YOUR INSTRUCTIONS: Throughout the entries below, report every line where "will" is found.

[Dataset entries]
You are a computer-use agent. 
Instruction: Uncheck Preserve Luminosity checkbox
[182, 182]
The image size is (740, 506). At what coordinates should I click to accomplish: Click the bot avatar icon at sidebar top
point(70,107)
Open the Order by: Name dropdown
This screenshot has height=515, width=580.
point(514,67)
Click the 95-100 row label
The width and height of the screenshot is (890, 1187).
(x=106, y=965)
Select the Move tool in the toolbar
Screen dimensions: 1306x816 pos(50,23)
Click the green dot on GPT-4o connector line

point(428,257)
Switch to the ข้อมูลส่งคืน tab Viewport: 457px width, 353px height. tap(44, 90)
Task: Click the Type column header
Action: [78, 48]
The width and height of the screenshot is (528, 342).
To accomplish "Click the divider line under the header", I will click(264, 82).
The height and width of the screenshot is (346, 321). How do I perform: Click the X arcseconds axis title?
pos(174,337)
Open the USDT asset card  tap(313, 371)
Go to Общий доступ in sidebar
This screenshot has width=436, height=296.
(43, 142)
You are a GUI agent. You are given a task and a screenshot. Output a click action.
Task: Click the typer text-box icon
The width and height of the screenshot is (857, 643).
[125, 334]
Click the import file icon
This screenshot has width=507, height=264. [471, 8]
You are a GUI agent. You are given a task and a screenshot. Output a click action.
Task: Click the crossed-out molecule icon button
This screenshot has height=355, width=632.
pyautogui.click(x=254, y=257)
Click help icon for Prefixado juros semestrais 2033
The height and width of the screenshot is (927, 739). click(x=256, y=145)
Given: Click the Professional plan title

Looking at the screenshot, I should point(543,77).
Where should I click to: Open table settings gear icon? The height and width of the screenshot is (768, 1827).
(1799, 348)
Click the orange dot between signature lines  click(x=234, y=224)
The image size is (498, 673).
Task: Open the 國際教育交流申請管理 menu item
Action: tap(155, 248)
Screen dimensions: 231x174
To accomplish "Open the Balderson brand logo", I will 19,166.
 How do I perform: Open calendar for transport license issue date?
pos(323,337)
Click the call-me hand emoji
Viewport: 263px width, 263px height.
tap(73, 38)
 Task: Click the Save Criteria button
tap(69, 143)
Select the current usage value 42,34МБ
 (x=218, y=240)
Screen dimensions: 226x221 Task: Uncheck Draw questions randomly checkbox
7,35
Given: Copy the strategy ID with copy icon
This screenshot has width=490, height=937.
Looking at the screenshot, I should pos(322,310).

TASK SOLUTION:
To accomplish "Click the divider line under the header", I will click(264, 82).
To accomplish "Open the Balderson brand logo", I will 19,166.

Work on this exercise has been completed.